Thursday, May 26, 2011

Bob Geren, Mike Scioscia on Buster Posey

A couple of old catchers weighed in on the drastic hit on Buster Posey last night.

"Very unfortunate," Oakland's Bob Geren said. "You hate to see anybody on any team get injured like that. He's a special player. I just wish him the best with his recovery. I never met him in my life, but he's a heck of a player and seems like a great kid."

The collision hit home with Geren, who said, "I've got a young catcher (Kurt Suzuki), and my two kids catch, So I know it's a dangerous position. You just do the best job you can mechaniclly to try to avoid injuries. It's part of the job. It's a tough position."

Asked about the biggest collision involving him, Geren recalled getting knocked down by Ken Caminiti in a game in San Diego.

"Nothing obviously like that," he said, referring to the Posey hit. "I had a bad neck for a while. A little whiplash. I tried to play through it and couldn't turn my head all the way to the pitcher. I dropped a nice oh-fer.
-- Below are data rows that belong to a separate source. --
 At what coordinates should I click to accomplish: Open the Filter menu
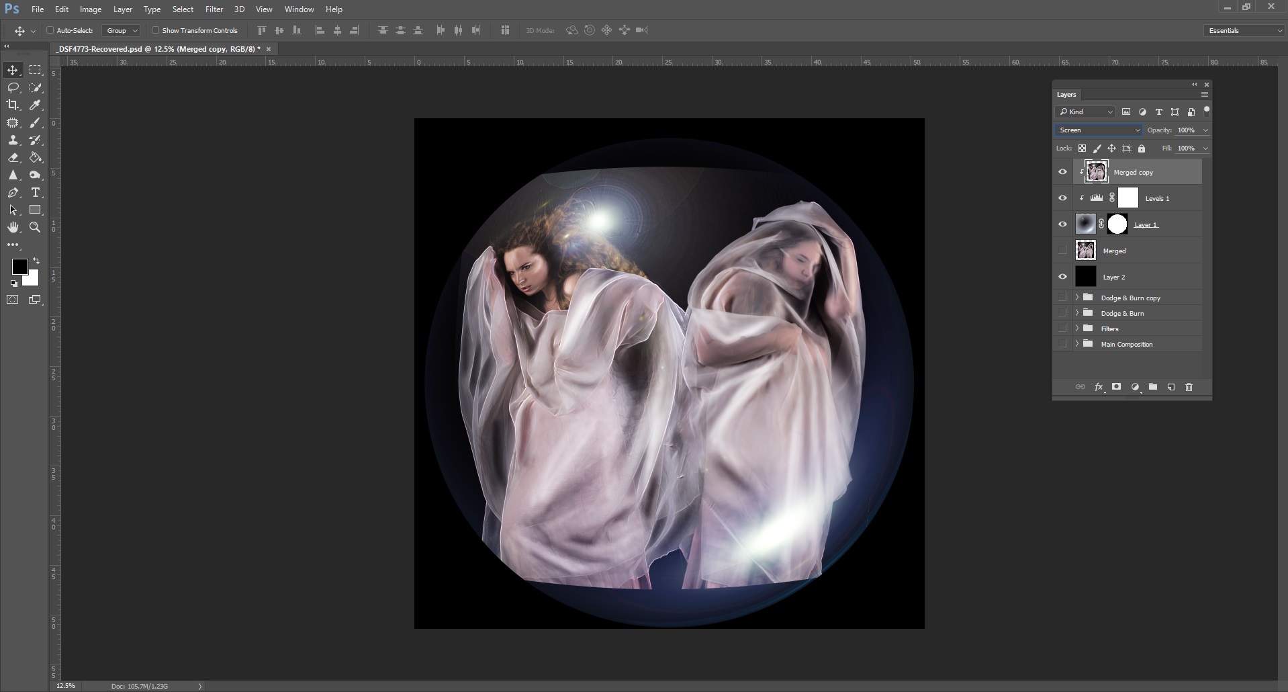pyautogui.click(x=214, y=9)
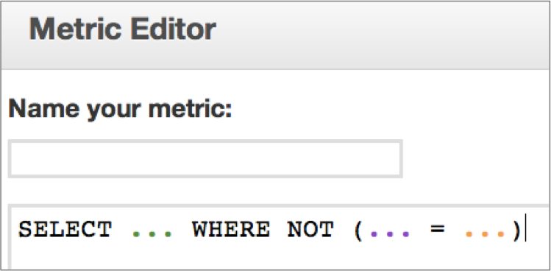
Task: Click the closing parenthesis at line end
Action: click(x=516, y=230)
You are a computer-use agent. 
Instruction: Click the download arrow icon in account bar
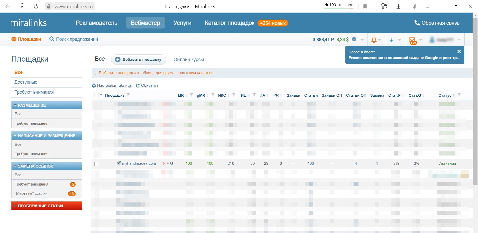click(391, 40)
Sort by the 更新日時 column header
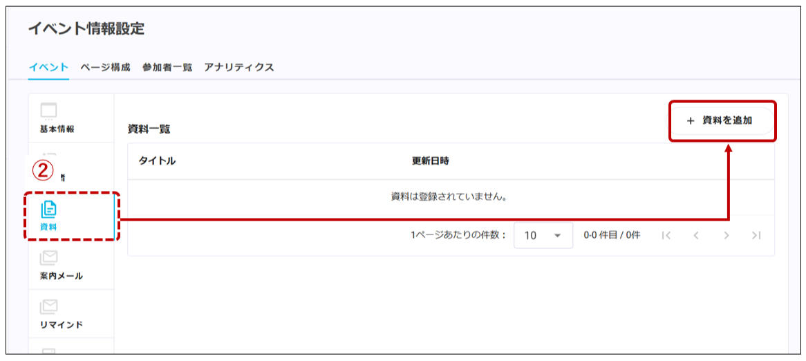Image resolution: width=806 pixels, height=361 pixels. [431, 161]
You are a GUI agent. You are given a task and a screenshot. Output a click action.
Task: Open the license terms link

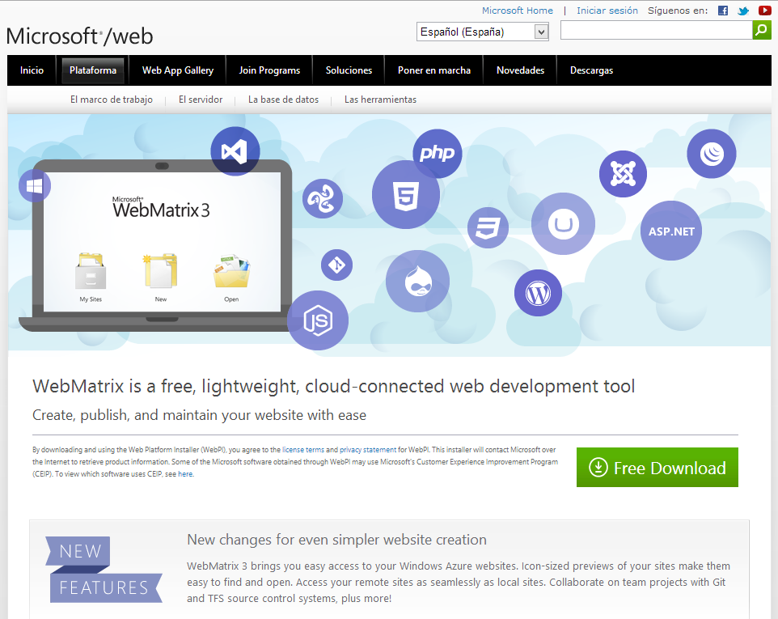click(302, 449)
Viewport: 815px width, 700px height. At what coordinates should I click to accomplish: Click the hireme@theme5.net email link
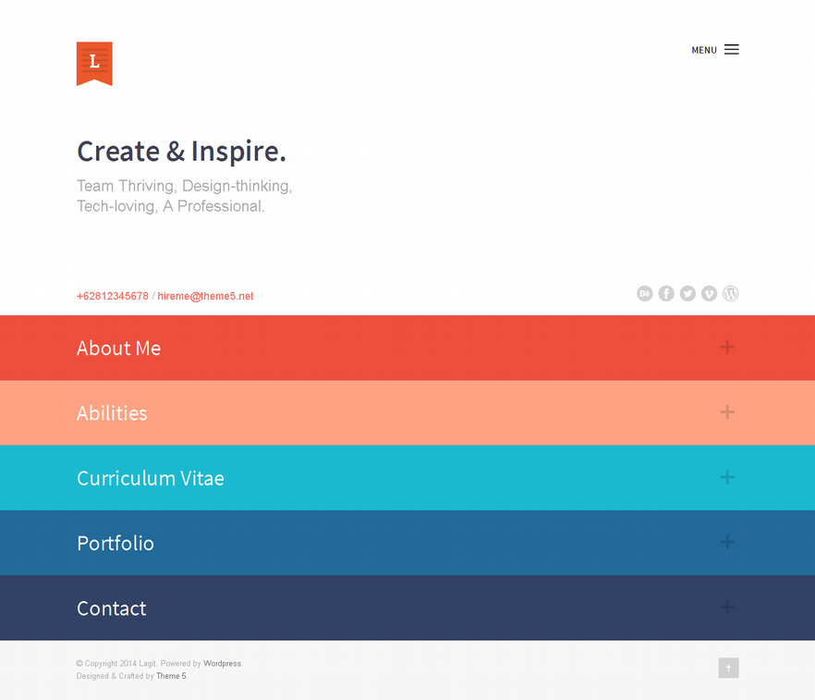point(205,296)

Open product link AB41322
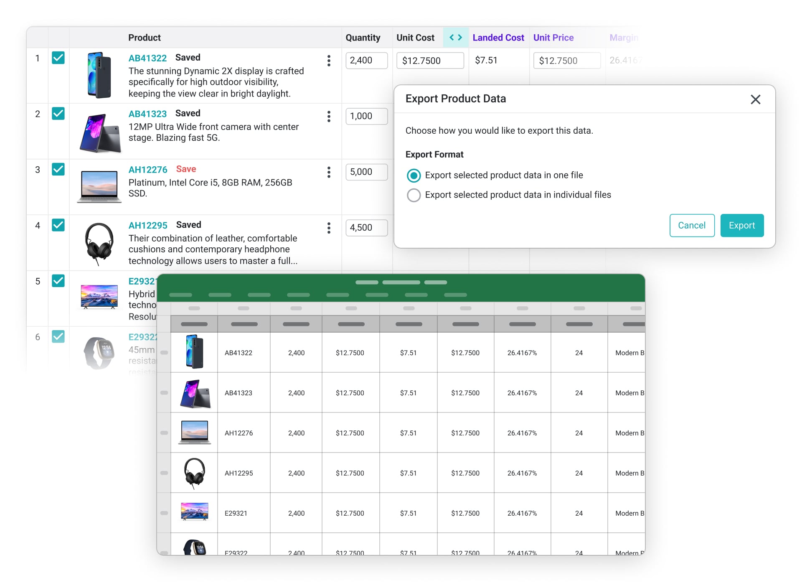147,58
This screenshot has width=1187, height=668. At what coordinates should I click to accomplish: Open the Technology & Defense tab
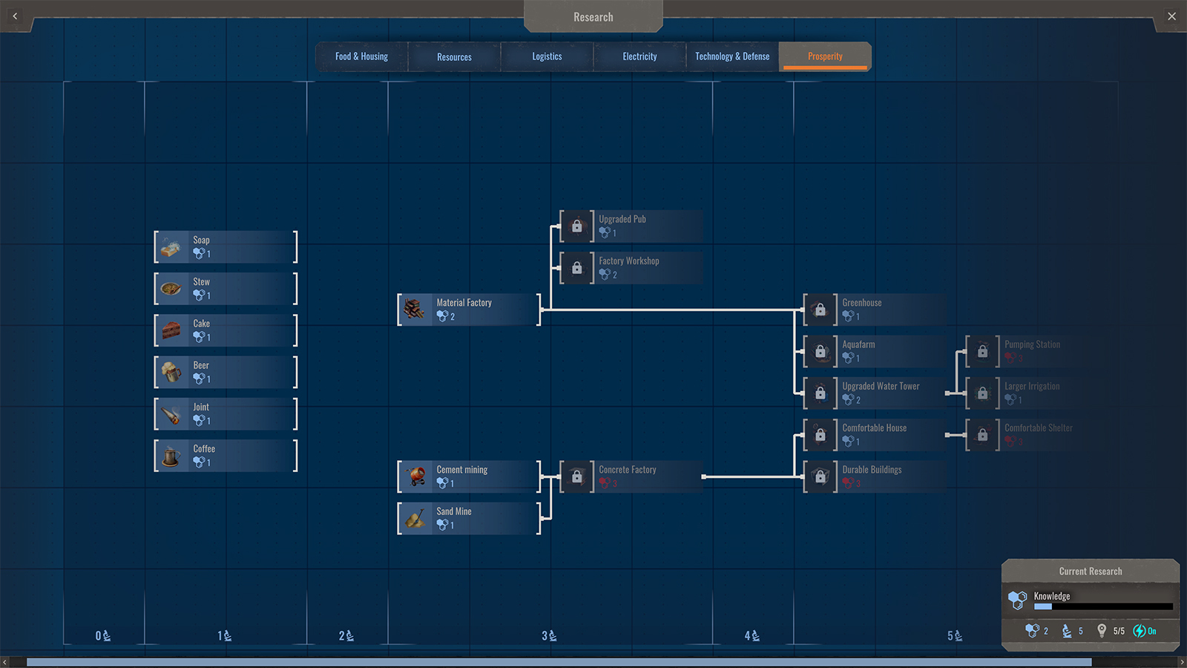(732, 56)
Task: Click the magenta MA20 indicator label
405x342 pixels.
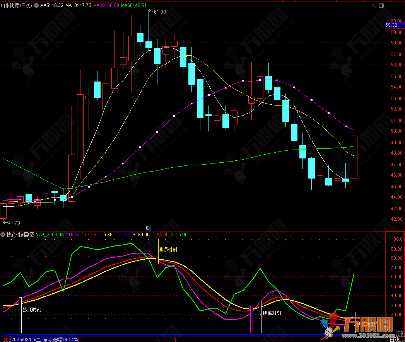Action: click(x=106, y=6)
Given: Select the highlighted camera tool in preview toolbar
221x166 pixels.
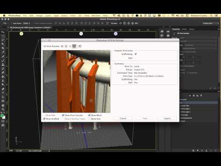Looking at the screenshot, I should click(x=74, y=46).
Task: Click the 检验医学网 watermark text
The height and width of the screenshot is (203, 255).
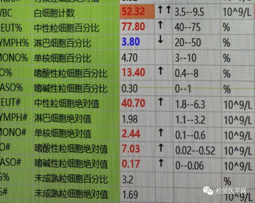Action: tap(231, 191)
Then again, I could've done that with a good neck."

Geren threw praise at Angels manager Mike Scioscia, calling him the "most amazing plate-blocking, collision-taking catcher of all time, in my mind."

Geren added Scioscia had "great technique and was a very tough guy."

Amid talk, some from Bruce Bochy, that MLB could alter the rules to prevent extreme home-plate collisions, Scioscia spoke of a code between runner and catcher about what's acceptable or what's not: "Ninety-nine percent of the time, it's the adrenaline of the runner knowing he can score a run and the catcher knowing he can stop a run that leads to these."

He added, "When something like this happens, it's unfortunate, but I don't know if there's enough there to rewrite the rulebook."

Scioscia recalled the most violent collsion in his career -- getting hit by Chili Davis.

"He hit me like a linebacker on a blitz," said Scioscia, recalling a separated shoulder -- not his but Davis'.

"I was down and woozy," he said. "It was a third out. I just wanted to make sure I got to the right dugout. I thought I rolled the ball to the mound. I guess it rolled toward the first-base coach's box."